*WHAT THE EXERCISE ASKS*. Please count the lines in the data below that contain the string "width", treating uppercase and lowercase as different, and reply with only the number.

☆ ☆ ☆ ☆

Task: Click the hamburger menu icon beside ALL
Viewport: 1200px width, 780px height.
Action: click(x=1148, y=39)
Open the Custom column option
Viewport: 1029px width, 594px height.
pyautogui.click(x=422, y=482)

☆ ☆ ☆ ☆

*EXPECTED ANSWER*. 2